Por outro lado, o Projeto impõe elevada carga de obrigações aos provedores de internet, inclusive a responsabilidade exclusiva pelo combate à desinformação e o dever de monitorar conteúdos considerados falsos ou enganosos, indo na contramão do Marco Civil da Internet, que, como regra, determina que a remoção de conteúdos impróprios se dê mediante prévia ordem judicial.
Ao contrariar o regime de responsabilidades do Marco Civil da Internet, o Projeto coloca em risco direitos fundamentais, em especial a liberdade de expressão, potencializando a censura, pois legitima e incentiva um maior controle dos provedores sobre a internet, até mesmo com vistas a mitigarem o risco de serem responsabilizados por danos derivados de conteúdos considerados impróprios.
Seria melhor estimular a moderação de conteúdo e não exigir o seu monitoramento, o que, inclusive, vai de encontro à jurisprudência consolidada do Superior Tribunal de Justiça, segundo a qual "não se pode impor ao provedor de internet que monitore o conteúdo produzido pelos usuários da rede, de modo a impedir, ou censurar previamente, a divulgação de futuras manifestações ofensivas contra determinado indivíduo"1.
Enfim, da forma com está, o Projeto não resolve o problema das fake news e, pior, cria distorções no funcionamento da internet.
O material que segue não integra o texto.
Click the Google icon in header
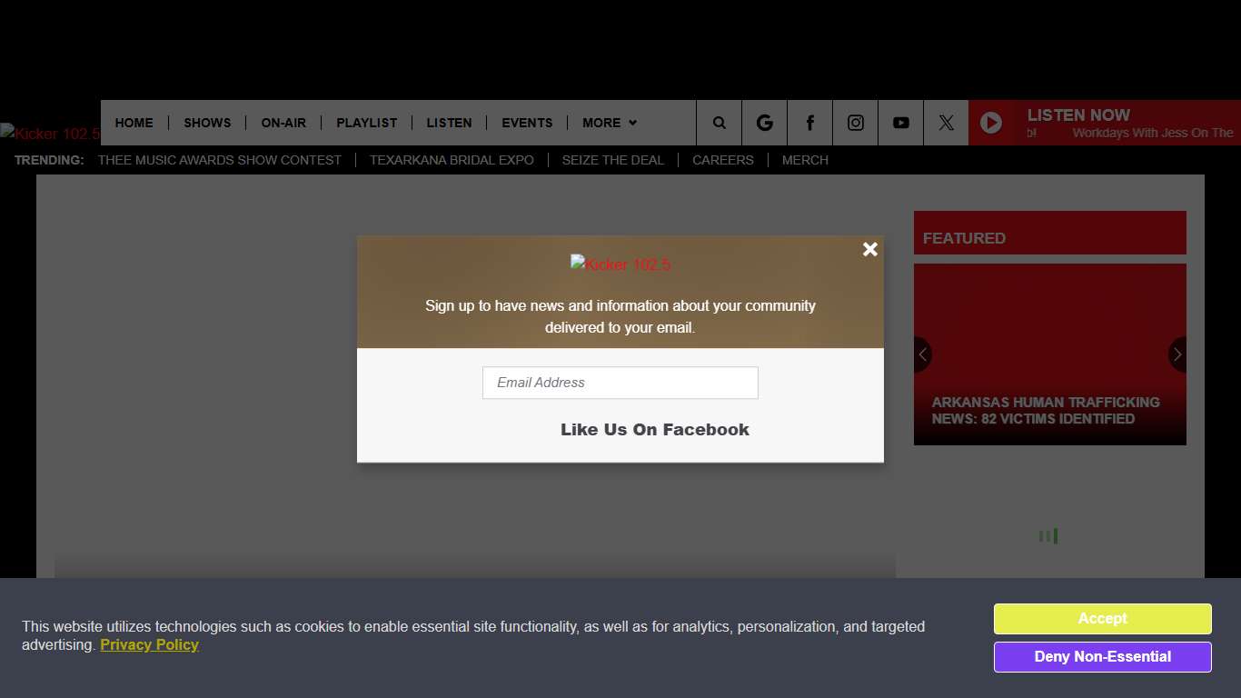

Não se ignora a importância de se coibir a disseminação de notícias falsas, mas justamente por conta da relevância do tema, tão caro à preservação da democracia e da ampla liberdade de expressão, o Projeto merece maior discussão, inclusive mediante consultas públicas, de modo a enriquecer o debate em torno da matéria, assegurando a edição de uma norma apta a efetivamente combater a utilização da rede mundial de computadores para fins perniciosos.